39aldo39/klfc

Support U+1234 notation for Unicode symbols?

kindaro opened this issue · 5 comments

It is customary to denote Unicode characters by U+[character code], but it seems klfc does not support this notation:

% klfc --from-json x --xkb y
klfc: parse fail in x: Error in $.keys[0].letters[0]: ‘U+2002’ is not a valid letter

Note that the character in this example is a kind of a space, so I would like not to insert it verbatim: it will hardly be clear for the reader what kind of space it is.

I also propose that there were a flag that allows writing json files with U+... format.
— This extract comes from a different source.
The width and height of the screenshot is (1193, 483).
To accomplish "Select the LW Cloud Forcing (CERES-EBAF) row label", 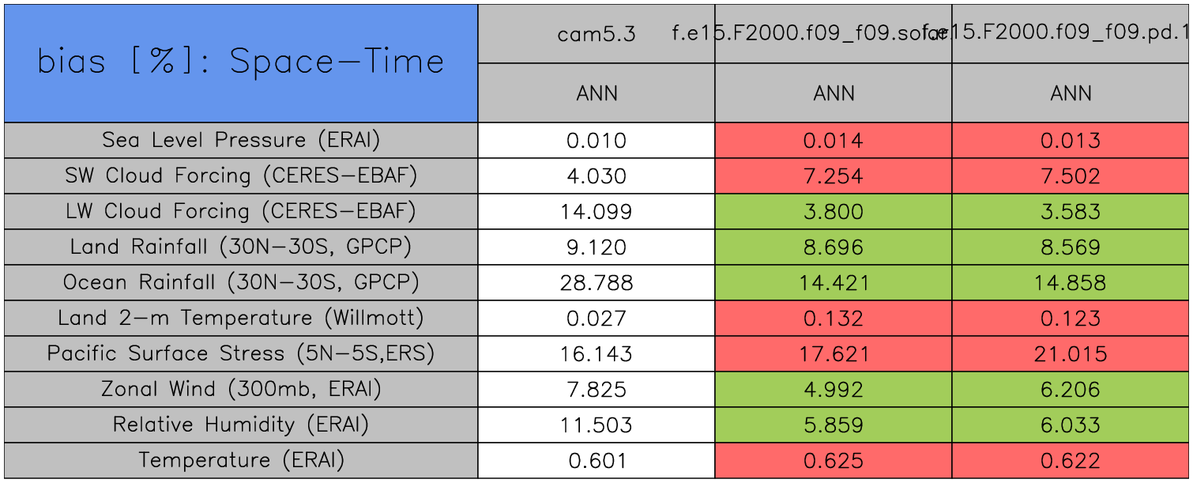I will [x=241, y=211].
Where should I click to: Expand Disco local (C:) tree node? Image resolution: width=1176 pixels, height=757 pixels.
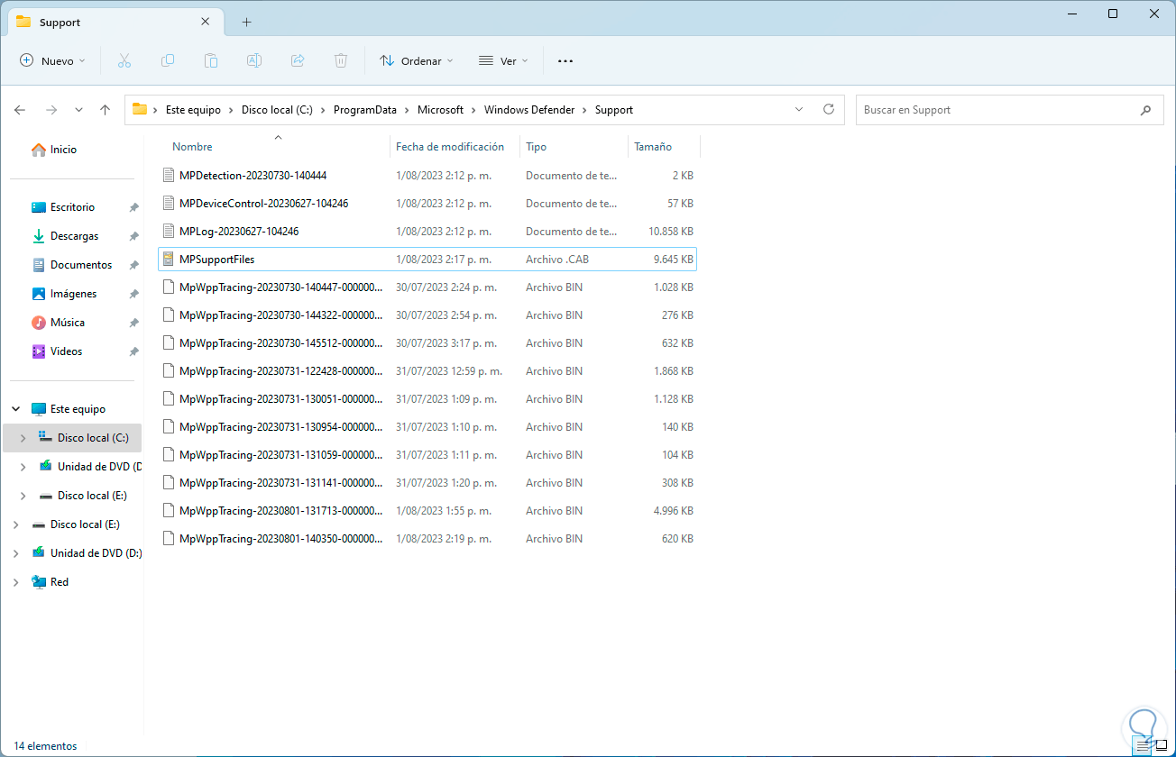point(23,438)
Most fonts only support a narrow range of characters, so in many cases the more unusual characters would not show in any meaningful way.

KLFC uses a normal JSON file, so you can use the syntax "\u2002" already.

I find it to be somewhat «wrong» to let the format of serialization define the ways in which I may or may not define a symbol, for the following reasons:

  • Formats come and go. Today it is JSON, tomorrow YAML, then Dhall.
  • Escape sequences are transient. For instance, if I convert a JSON file with both "—" and "\u2014" to YAML and back, I will either get two dashes or two escape sequences. The distinction will be lost.
  • When I wish to write a Unicode number of a symbol instead of the symbol itself, it is because I have an intention. A program should recognize and intrinsically acknowledge that intention, rather than making it «accidentally supported».

I am sure this change is technically feasible. If someone were to make it, would you merge?

I don't think it necessarily wrong to let the format decide it, but I understand that the intention may be lost as most parsers throw away that information. However, it is also not very elegant to basically make your own escape sequences. For example, ligatures can currently be written as lig:U+2002, which outputs the literal string "U+2002". If you would also allow other notations, this becomes ambiguous. I don't know a nice solution for that.

I have now added explicit support for Unicode characters!

I do observe that this feature works.

If in the future we want to make sure ligatures can include strings that resemble the notation for Unicode code points, we can allow for the specification of a key to include not only strings, but objects like {"type": "ligature", "contents": "U+2002"} which would output the literal string "U+2002", and even {"type": "ligature", "contents": ["U+2245", " is for isomorphose"]]} which would output the literal string "≅ is for isomorphose".